My symptoms at the time were excessive drinking. And yes, I mean excessive. I was downing at least 3 or 4 pint bottles of milk a day and before this moment, I would rarely drink milk on its own, only in tea. It sounds crazy I know but it was just out of control. I just couldn’t quench my thirst. I was also urinating constantly. It was a vicious circle. I was tired all the time and I was having lots of tummy pains too. I was losing my appetite and began replacing it with drinks instead. I had no idea at the time that these were all serious symptoms of diabetic ketoacidosis.
Not until I was admitted to hospital and rushed from Resus to the trauma ward. At the time my blood glucose levels were 33.mmol which is crazy! I was getting very lethargic and couldn’t focus properly on things. I could barely stand from the lack of energy I had. It was then and only then that it was finally confirmed that I was now a Type 1 diabetic.
I wasn’t prepared for what I was about to hear. It was as if a dark cloud had taken over me. The doctors, nurses and consultants were constantly talking to me about it all and trying to explain everything to me about what was going to happen and what I would be expected to do from now on but it was just so much to take in and it felt as if I was just sitting there in silence, with everyone talking but no sound coming out. Just silence… Staring at faces without any idea of what was being said. The realisation of what was about to be my life was pretty daunting and petrifying. I was scared and felt alone. I wanted to just run away and hide myself from the life I was being told I had. A life that has been turned upside down. I’m a mum to a gorgeous little girl who at the time was only 2 years old. The fact that I was being made to be away from her as well was horrible! It was making the process a lot harder to deal with.

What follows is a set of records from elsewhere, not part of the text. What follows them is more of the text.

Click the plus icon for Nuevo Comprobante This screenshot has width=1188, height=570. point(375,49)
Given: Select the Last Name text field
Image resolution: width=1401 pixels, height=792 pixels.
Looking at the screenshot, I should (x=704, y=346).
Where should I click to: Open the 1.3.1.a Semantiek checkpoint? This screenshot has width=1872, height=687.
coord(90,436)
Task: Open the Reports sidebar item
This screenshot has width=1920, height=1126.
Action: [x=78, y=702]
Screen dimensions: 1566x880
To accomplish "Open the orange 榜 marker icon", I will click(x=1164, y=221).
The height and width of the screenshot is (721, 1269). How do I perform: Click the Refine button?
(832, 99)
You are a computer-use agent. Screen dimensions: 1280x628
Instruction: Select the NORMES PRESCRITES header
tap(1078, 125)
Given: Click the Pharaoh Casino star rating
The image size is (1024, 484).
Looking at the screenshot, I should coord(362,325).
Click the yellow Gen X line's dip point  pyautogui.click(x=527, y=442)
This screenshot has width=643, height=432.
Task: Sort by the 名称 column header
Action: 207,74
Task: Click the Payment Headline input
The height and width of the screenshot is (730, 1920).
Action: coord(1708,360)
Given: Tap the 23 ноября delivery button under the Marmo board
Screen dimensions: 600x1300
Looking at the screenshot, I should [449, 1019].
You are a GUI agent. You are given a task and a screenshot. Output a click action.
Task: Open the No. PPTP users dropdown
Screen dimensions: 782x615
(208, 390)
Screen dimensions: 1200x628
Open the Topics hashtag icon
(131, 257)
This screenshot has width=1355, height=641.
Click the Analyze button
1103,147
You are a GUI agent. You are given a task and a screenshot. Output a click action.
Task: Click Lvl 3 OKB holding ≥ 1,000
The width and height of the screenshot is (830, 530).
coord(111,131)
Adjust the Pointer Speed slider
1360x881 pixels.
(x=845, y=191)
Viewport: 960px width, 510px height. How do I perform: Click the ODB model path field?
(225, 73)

The realisation that I would be in control of my own blood glucose levels was hard to understand. I would be expected to monitor it several times a day and give the appropriate amount of insulin as and when required to keep them in the required range. It was just so overwhelming. I had a massive fear of needles and the fact I would be meeting my enemy several times a day was my worst nightmare.
I decided to start blogging as a way of a release of my emotions. I suffer from anxiety and depression and felt that by expressing myself and what I have to deal with and go through would be a good way of coping with everything and that it might help others in some way.